Карточная система на известные жизненные продукты была уже повсеместно проведена в пределах всей страны. Размеры пайков на главнейшие предметы продовольствия объявлялись заранее на неделю вперед, и правильность распределения припасов проверялась органами местного самоуправления. Были также установлены законом размеры наибольших запасов продовольствия в каждом хозяйстве, так как в первое время после введения карточной системы многие лица скапливали себе большие запасы. Местные власти стали энергично бороться с этим, особые контролеры имели право производить в домах осмотры, и суды назначали большие денежные штрафы. В случае обнаружения незаконного склада продовольствия об этом сообщалось в газетах с точным указанием имени и адреса виновного, количества найденных товаров и размера присужденного наказания. Кондитерские и кафе не имели права торговать больше сдобным хлебом и пирожными; цены на шоколад сильно возросли, а мармелад, это любимое лакомство англичан, постепенно исчез из торговли. Целый ряд существенных жизненных продуктов, как, например, фрукты, картофель и рыбу, можно было всегда купить в достаточном количестве и по обычной цене; недостатка в пище никто не испытывал. Хлеб, сахар, мясо и масло выдавались по карточкам, и потребление этих продуктов сильно сократилось. Карточная система вводилась постепенно, частями и действовала безукоризненно. Много содействовало этому благожелательное отношение населения, которое задолго до введения той или иной нормировки продуктов тщательно подготовлялось к этому с помощью пропаганды в газетах.

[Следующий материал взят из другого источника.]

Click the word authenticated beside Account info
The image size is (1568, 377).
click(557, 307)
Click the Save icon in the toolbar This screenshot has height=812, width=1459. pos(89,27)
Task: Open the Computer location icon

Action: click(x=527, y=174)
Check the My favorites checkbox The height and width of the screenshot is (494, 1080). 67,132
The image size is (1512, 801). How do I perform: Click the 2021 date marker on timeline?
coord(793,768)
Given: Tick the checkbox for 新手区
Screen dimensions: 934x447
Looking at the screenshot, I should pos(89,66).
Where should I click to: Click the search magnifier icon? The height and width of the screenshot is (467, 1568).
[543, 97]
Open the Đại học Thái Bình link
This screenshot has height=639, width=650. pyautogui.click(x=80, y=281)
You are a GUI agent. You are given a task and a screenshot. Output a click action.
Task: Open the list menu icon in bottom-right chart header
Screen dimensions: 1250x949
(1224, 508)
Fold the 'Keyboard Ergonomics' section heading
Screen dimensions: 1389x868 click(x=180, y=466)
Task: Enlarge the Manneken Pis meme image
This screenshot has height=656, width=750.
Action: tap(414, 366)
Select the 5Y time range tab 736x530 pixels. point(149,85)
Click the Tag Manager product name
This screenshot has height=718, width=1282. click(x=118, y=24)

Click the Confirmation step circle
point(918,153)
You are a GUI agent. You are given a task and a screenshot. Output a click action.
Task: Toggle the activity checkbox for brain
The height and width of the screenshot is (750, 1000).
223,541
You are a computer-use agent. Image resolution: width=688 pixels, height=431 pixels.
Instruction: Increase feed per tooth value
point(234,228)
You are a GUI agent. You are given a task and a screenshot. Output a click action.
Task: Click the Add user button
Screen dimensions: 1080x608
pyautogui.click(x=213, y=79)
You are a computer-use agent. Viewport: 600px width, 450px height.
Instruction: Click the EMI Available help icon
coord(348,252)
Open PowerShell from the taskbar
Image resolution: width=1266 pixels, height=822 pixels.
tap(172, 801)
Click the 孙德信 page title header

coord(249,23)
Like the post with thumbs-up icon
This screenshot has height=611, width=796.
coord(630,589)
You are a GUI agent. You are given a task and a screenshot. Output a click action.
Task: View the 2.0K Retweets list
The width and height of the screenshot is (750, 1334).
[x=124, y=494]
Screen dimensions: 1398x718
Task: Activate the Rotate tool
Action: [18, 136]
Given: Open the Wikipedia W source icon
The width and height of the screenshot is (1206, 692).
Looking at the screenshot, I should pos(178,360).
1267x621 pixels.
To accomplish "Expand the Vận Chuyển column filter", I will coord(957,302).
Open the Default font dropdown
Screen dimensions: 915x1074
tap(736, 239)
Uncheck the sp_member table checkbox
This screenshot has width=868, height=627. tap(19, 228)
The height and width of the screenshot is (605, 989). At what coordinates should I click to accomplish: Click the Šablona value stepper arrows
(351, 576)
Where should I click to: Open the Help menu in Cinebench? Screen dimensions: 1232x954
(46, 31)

В газетах много писалось о попытках нейтральных стран и папы выступить посредниками для мирных переговоров. Меня интересовало, как относятся к этим попыткам широкие круги населения в Англии, но мне не удавалось получить ответа, так как английские газеты в этом отношении были на редкость дисциплинированны. В них нельзя было найти даже намеков о тяготении к миру. Подобного сорта сведения печатались лишь под рубрикой «Известия из заграницы» и неизменно осуждались с национальной точки зрения. Собрания с целью мирной пропаганды были, конечно, запрещены, и население само следило, чтобы ораторы, выступавшие в Лондоне в традиционных местах Гайд-парка, не затрагивали вопроса о заключении мира. В тех классах общества, с которыми мне приходилось поддерживать связь, ни в 1917 году, ни даже в начале 1918 года нельзя было заметить следов военной усталости. Часто приходилось слышать, что тяготение к миру всего более проявлялось среди солдат и офицеров на фронте. Объяснить это явление не трудно. Окопная война, постоянное пребывание на месте, грязь, лишения, не говоря уже об опасностях, должны были действовать подавляюще на людей, оторванных от родины, семьи и профессии для необычной деятельности. Прапорщики военного времени не могут заменить кадровых офицеров, которые посвятили всю свою жизнь военному делу. Правительство боролось с этими нежелательными явлениями путем той же газетной пропаганды, а также повышением жалованья офицерам и солдатам; жалованье рядового солдата было увеличено в 1918 году с одного шиллинга до 1,5 шиллинга в день. Военная пропаганда пользовалась не только газетами, но и различными собраниями и митингами, устраивавшимися для разъяснения народу «целей войны».
Усиленно применялись также кинематограф и другие средства агитации; правительство щедро тратило большие суммы на это дело, что ясно было видно из отчетов, представлявшихся в парламент. «Политика – грязное дело», – несмотря на то что большинство населения считало войну необходимой, все же военный энтузиазм приходилось поддерживать искусственными мерами. Красноречивым доказательством популярности войны был тот факт, что число лиц, принципиально отказывавшихся выполнять воинскую повинность, было поразительно мало. Строгие наказания, которым подвергались такие протестанты, конечно, немало содействовали уменьшению их числа. В парламенте часто восставали против суровых наказаний и жестокого тюремного обращения, которым подвергались лица, отказывавшиеся в силу своих убеждений нести военную службу. Число осужденных в 1917 году не превышало 2000, что для армии в 4-5 миллионов представляет незначительный процент. Случаи дезертирства были чрезвычайно редки в английской армии. Конечно, войска находились в чужой стране, что сильно затрудняло бегство, но и помимо этого было вообще мало случаев, чтобы солдаты из-за собственной безопасности уклонялись от исполнения военного долга. Во флоте случаев дезертирства вообще не наблюдалось; приток добровольцев на морскую службу был всегда больше потребного числа, между тем численность команд флота возросла с начала войны в три или четыре раза.